Он предусмотрительно огляделся вокруг. В этот час форум был пуст.

– Можешь верить мне! – сказал я, подняв руку. – Я, как и ты, был на горе. Так что ты обо всем этом думаешь?

– Действительно, там нас было больше пятисот! – вздохнув, произнес он – Поэтому нет ничего удивительного в том, что я тебя не приметил. Однако если ты в самом деле там был, мое мнение должно быть тебе известно!

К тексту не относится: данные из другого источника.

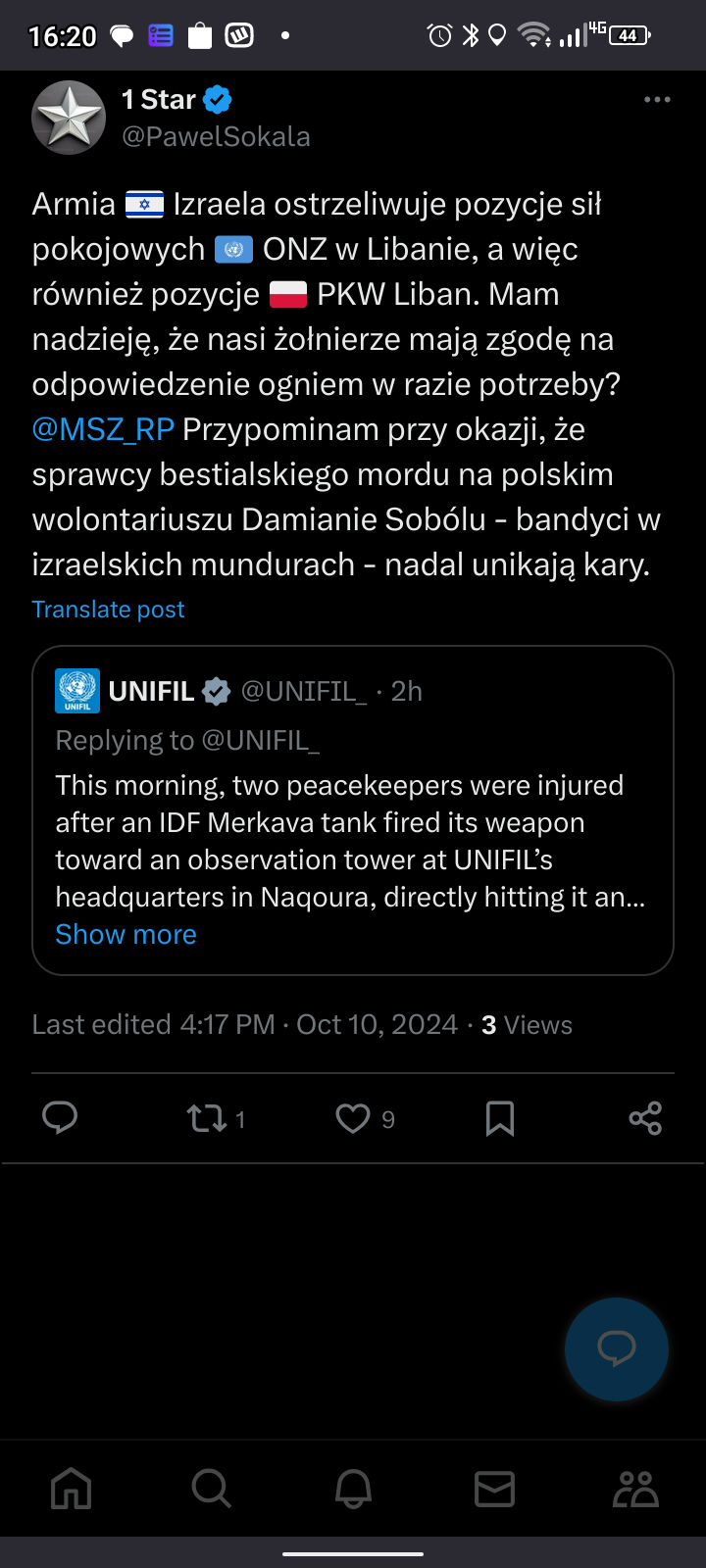Repost this post via retweet icon

(x=207, y=1118)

Не дав мне ответить, он продолжал:

– Как только я узнал, что он обещал быть в Галилее раньше всех, я сразу же выехал из Иерусалима. Многие покинули город в это же время, однако ожидание очень затянулось, а новости были неимоверно противоречивыми. Многие не верили в то, что Иисус на берегу озера уже являлся своим ученикам, и некоторые, разочаровавшись, повернули обратно, в Иерусалим. Однако жизнь сделала меня покорным: раб должен уметь все сносить. Кроме того, в Галилее у меня есть дела, которые иногда требуют моего присутствия. Таким образом, я не терял даром времени. Поэтому я даже желал, чтобы то, что рассказывали его ученики, не имело бы под собой оснований, тогда напрасное ожидание принесло бы мне покой. Я надеялся, что в Иерусалиме смогу вернуться к прежней жизни, которая устраивала меня и позволяла дать моим сыновьям все самое лучшее в жизни: веру Израиля, греческую цивилизацию, римский мир и порядок и определенное состояние. Однако вместо этого я получил известие, побывал на горе и увидел его!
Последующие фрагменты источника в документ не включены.